For me, 2019 was all about the Advanced Decentralized Learning Ecosystem (ADLE?) (my answer, I guess, to EDUCAUSE’s NGDLE (which probably belongs in the 2015 section)). I ran a number of experiments, publishing results related to the electron infrastructure, connectivism, badges and blockchain, the future of OERs, and related topics.

I also started my monolithic Ethics, Analytics and the Duty of Care. As a colleague recently commented, everybody is getting on the ethics bandwagon these days (and I should be working on that, not this article). The other side of it is the analysis from the perspective of feminist ‘Care’ ethics. My first exposure to this was at a seminar hosted by the department of public affairs at Carleton (I can’t find the reference, but I wrote about it). It’s where I heard the name Carol Gilligan for the first time.

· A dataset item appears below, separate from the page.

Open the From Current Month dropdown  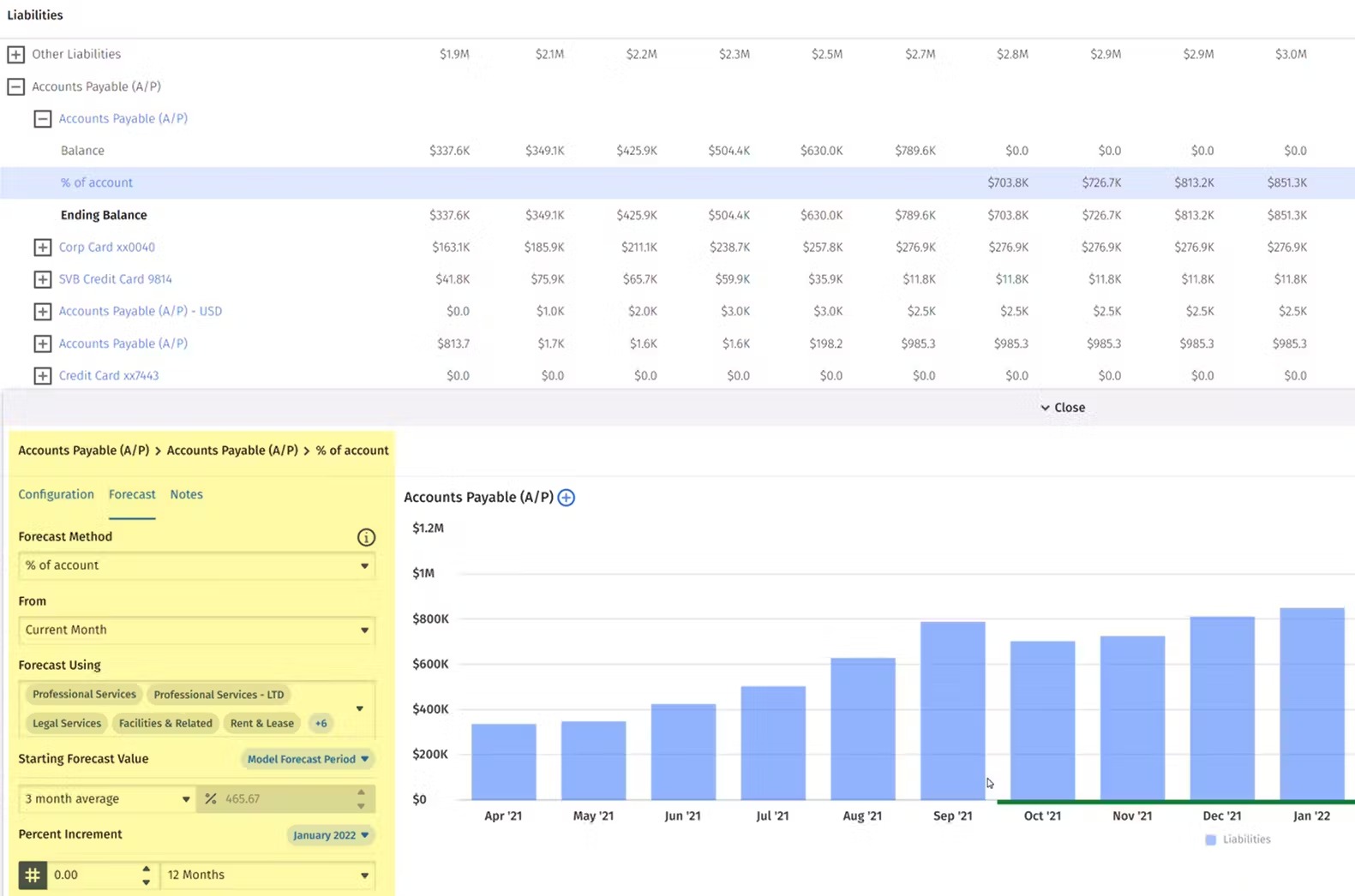point(196,630)
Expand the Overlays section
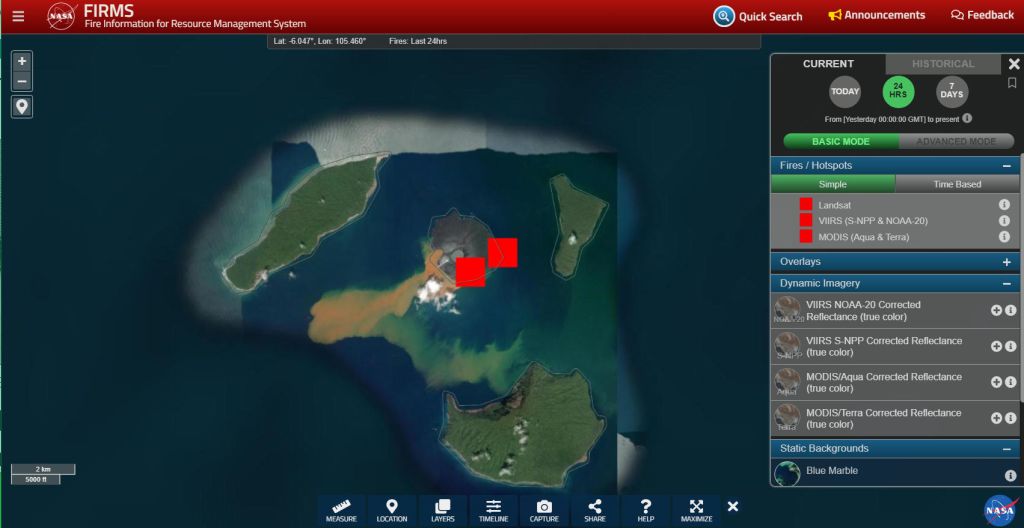The width and height of the screenshot is (1024, 528). [1006, 262]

Conclusions: Reclaiming Ed Tech
Also: historical amnesia, academic isolationism

It there’s an overall theme to Weller’s work, it’s this: “in ed tech, the tech part of the phrase “walks taller.'” And this, he says, has been largely unsuccessful. “Some of the innocence and optimism invested in new technologies is no longer a valid stance.” This is because education technologists fail to serve educational objectives, he suggests. “The technologies that are most widely adopted and deeply embedded in higher education institutions tend to correlate closely with core  university  functions, which are broadly categorized  as content, delivery, and recognition.”

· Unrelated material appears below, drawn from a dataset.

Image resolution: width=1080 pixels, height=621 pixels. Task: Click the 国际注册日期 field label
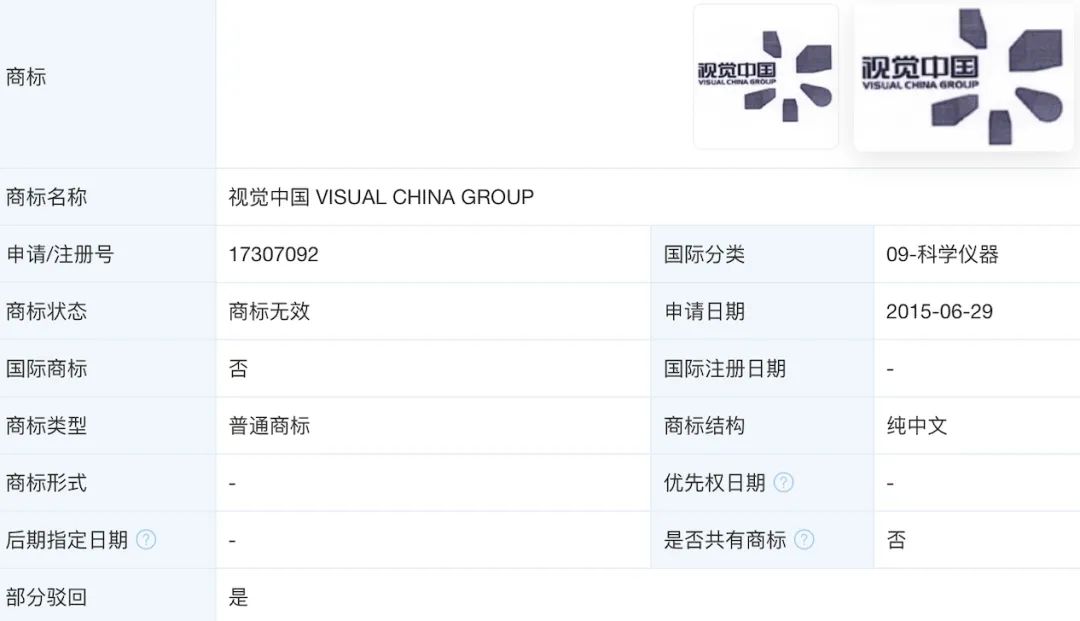point(725,369)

But it’s hard to reconcile his criticism that the ed tech sector suffers from historical amnesia with the treatment of ed tech in this book. There’s just so much of the rich history of ed tech that doesn’t sho up in these pages. Even in my own treatment, I can think of dozens of things I should have mentioned – things varying from Flash to XSL to Webheads in Action to the Flat World Network, informal learning, and so much more. With Weller, I didn’t include mobile learning, game-based learning, and  learning design, and they deserve a place. I don’t know how you can say that, in essence, nothing has changed over twenty-five years, when from a broader perspective it becomes apparent that everything has changed. Forget Christensen’s disruption theory, which never had anything to do with education technology. Look at real people: how they learn, where they learn, what they learn. Nothing is the same. And most of the change has been for the better.

One example of this is academic publication itself. If you’re relying on journal articles to understand ed tech, then you’re years behind, you’re missing most of the story, and you’re crediting the wrong people for innovation. Weller notes at one point,

In examining the different subcommunities that have evolved under the broad heading  of “open education” Weller, Jordan, DeVries, and Rolfe (2018), using a citation analysis method, discovered eight distinct communities. The published papers in these areas rarely cross over and reference work from other communities, which is symptomatic of the year-zero mentality.  

Right. That’s how the academic community is approaching the subject. Closed citation networks, in-groups, self-centered societies, no regard for primary literature. Weller’s book doesn’t mention Jay Cross once. Can you believe it? But the practitioners on the ground have been engaged in the same enterprise from year one, working the same themes and the same ideas, developing the ideas and infrastrcuture that really is rewriting how we learn. The really big things are already evident: open access education, learning communities, informal learning. The rest of it – the really hard work of building an entire infrastructure from scratch – is still in progress.

After reading this book, I want to say to Weller the same thing I say to so many baseball umpires and referees: “Hey, open your eyes, you’re missing a really good game out there.”